__Instrucción dada 1__:
En el texto sobre deconstrucción y ética, ¿con qué tríada reconoce su deuda la primera postura?

Un pragmatismo tan robusto y fértil resulta seductor. Permite que uno «se lleve bien con el propio trabajo». Hace que uno reconozca, con perspicacia, que todas las determinaciones del significado textual son probabilistas, que todas las afirmaciones críticas son en última instancia inciertas; pero para extraer confiados reaseguros del peso acumulativo -es decir, estadístico- del acuerdo histórico y de la persuasión práctica. Los ladridos y las ironías de la deconstrucción resuenan en la noche pero la caravana del «buen sentido» sigue su camino. Sé que esta práctica del consenso liberal satisface a la mayoría de los lectores. Sé que es el garante general de nuestras letras y de los afanes comunes del entendimiento. Sin embargo, la actual «crisis de sentido», la actual ecuación de texto y de pretexto, las aboliciones de la auctoritas, me parecen tan radicales como cuestionar una respuesta que no sea pragmática, estadística o profesional (como sucede en el proteccionismo de la Academia). Si merece la pena explorar la vía de las contraposturas, ésta será de un orden no menos radical que la de los anárquicos e incluso que la de los gramatólogos «terroristas» y los maestros de espejos. Las intimidaciones de rendición que nos llegan desde el nihilismo exigen una respuesta.

Quebrar ética y estética

La primera postura es alejarse de las autistas cámaras de resonancia de la deconstrucción, de la teoría y práctica de juegos que -éste es el meollo y el ingenium de la cosa- subvierten y alteran sus propias reglas en el curso o el juego. Se trata de una postura que reconoce su deuda con la triada kierkegaardiana de lo estético, lo ético y lo religioso. Pero recurrir a ciertos postulados o categorías éticas en relación con nuestras interpretaciones y valoraciones de la literatura y las artes es más viejo que Kierkegaard. La creencia de que la imaginación moral está relacionada con las imaginaciones crítica y analítica es, cuando menos, tan antigua como la poética de Aristóteles. Estas son, en sí mismas, tentativas de refutar la disociación platónica entre la estética y la ética. Una postura que se mueve en dirección a lo ético retorna la hermenéutica de Tomás de Aquino y de Dante y la estética de lo desinteresado en Kant (quien también es blanco obligado y representativo de la reciente deconstrucción). Ha sido, pienso, el abandono de este fundamento elevado y riguroso, en nombre del positivismo del siglo XIX y de la psicología secularizada del siglo xx, lo que ha generado mucha de la (intensamente estimulante) anarquía en la que ahora nos encontramos.

__Datos del ejercicio__:

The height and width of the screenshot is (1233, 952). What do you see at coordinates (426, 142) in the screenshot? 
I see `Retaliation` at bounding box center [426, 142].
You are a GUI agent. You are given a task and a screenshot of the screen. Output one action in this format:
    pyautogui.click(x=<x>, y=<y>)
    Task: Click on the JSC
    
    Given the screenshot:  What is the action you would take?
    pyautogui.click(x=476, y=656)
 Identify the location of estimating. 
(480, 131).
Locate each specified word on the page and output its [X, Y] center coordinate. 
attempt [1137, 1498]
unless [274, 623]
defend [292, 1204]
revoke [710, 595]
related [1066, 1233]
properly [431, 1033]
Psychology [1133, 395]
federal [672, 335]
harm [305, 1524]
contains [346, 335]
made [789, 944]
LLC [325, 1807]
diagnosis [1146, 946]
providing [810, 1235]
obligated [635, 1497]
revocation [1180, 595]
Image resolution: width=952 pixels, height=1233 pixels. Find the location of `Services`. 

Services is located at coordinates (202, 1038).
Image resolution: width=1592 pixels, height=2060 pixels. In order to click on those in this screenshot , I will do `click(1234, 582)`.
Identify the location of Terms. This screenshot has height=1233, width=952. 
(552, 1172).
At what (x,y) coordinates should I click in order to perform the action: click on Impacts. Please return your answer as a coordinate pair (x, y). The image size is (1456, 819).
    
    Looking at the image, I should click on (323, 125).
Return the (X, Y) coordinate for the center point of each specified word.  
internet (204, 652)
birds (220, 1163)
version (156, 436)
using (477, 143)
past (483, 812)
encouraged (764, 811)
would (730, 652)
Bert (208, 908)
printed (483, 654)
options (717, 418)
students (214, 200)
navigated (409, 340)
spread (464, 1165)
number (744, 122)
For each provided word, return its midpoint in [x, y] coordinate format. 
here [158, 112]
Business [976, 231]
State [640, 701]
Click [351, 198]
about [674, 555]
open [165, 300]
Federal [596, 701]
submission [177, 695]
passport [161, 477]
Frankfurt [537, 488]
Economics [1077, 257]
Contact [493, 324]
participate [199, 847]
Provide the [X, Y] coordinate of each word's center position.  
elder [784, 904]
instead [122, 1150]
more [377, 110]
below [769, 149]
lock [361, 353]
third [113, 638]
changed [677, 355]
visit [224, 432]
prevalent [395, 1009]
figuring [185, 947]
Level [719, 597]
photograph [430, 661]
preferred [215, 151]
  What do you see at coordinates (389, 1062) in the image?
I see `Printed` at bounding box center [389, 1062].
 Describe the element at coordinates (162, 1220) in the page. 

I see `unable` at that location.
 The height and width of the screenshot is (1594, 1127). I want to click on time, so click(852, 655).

__Instrucción dada 2__:
Escribe como lista numerada, sin líneas en blanco, las líneas de los registros que empiezan en la que contiene "lock [361, 353]" y terminan en la que contiene "center [389, 1062].", ambas incluidas.

__Respuesta completa 1__:
Con la tríada kierkegaardiana de lo estético, lo ético y lo religioso.

__Respuesta completa 2__:
1. lock [361, 353]
2. third [113, 638]
3. changed [677, 355]
4. visit [224, 432]
5. prevalent [395, 1009]
6. figuring [185, 947]
7. Level [719, 597]
8. photograph [430, 661]
9. preferred [215, 151]
10.   What do you see at coordinates (389, 1062) in the image?
11. I see `Printed` at bounding box center [389, 1062].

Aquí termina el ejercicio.